Ancak burada temel mesele, ülke ekonomisinin sermaye
akımlarına duyarlılık seviyesinin çok yüksek olmasıdır. Kredi değerlendirme
kuruluşlarının aldığı kararlar eleştirilebilir. Zira bu kuruluşların verdiği
hatalı kararlar, 2008 krizinin patlak vermesinde etkin olan finansal mimarinin
önemli bir parçasını oluşturuyordu. Ancak neden kredi derecelendirme
kuruluşlarının kararlarına bu kadar hassas bir ekonomik yapımız var diye
sormadan, sadece bu kuruluşların aldığı kararları eleştirmek yetersiz kalıyor. Zira
Türkiye ekonomisinin sorunları 15 Temmuz yaşanmasaydı da sürecekti.

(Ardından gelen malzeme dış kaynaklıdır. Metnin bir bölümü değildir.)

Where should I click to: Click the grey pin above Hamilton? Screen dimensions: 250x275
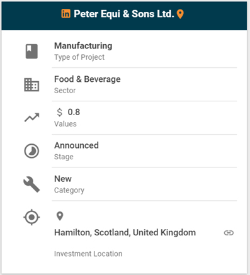pos(60,216)
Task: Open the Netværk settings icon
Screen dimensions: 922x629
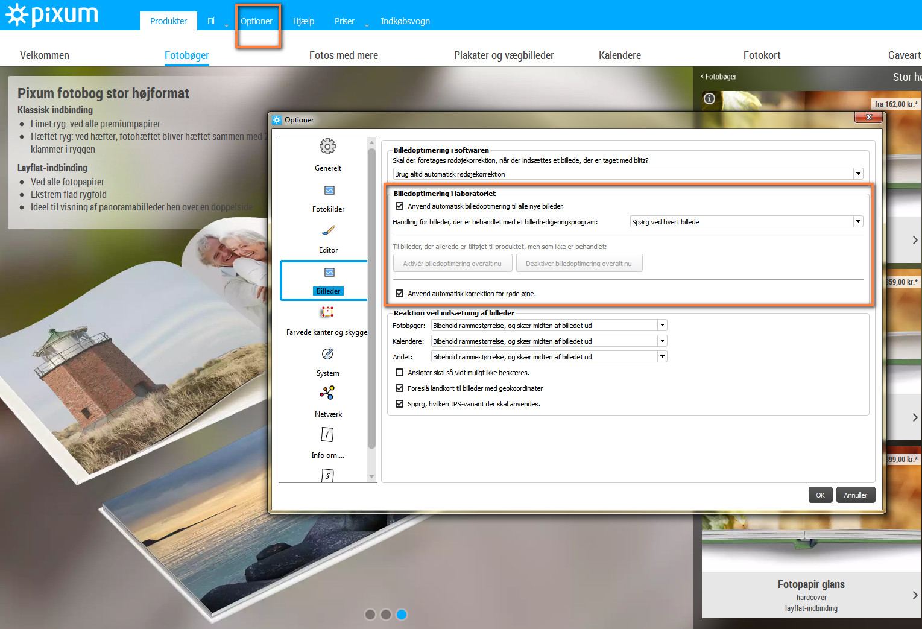Action: click(x=327, y=394)
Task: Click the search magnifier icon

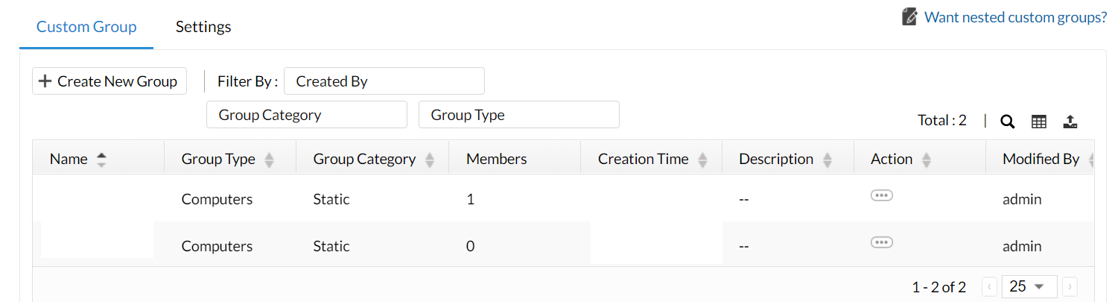Action: (x=1007, y=122)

Son olarak bir hatırlatma yapayım: bir ülkenin yabancı
yatırımcı açısından "yatırım yapılabilir" olması için pek çok faktör
önemli. Ve o ülkenin "demokratik" olup olmaması, bu faktörlerden
sadece biri. Çokça kafa karıştıran bu konuyu işlemeye devam edeceğim.
---------------------------------------------------------------------------------------------------------------
Bu yazı 08.08.2016 tarihinde Gazete Duvar’da yer
aldı.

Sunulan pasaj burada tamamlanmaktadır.